◆ **Aim**
Reproduce the rows below character for character, keeping every line in its original order.

◆ **Recorded data**

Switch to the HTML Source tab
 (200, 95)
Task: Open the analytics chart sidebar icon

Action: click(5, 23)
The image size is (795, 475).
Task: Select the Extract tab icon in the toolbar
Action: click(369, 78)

◆ **Task answer**
Switch to the HTML Source tab
 (200, 95)
Task: Open the analytics chart sidebar icon

Action: click(5, 23)
The image size is (795, 475).
Task: Select the Extract tab icon in the toolbar
Action: click(369, 78)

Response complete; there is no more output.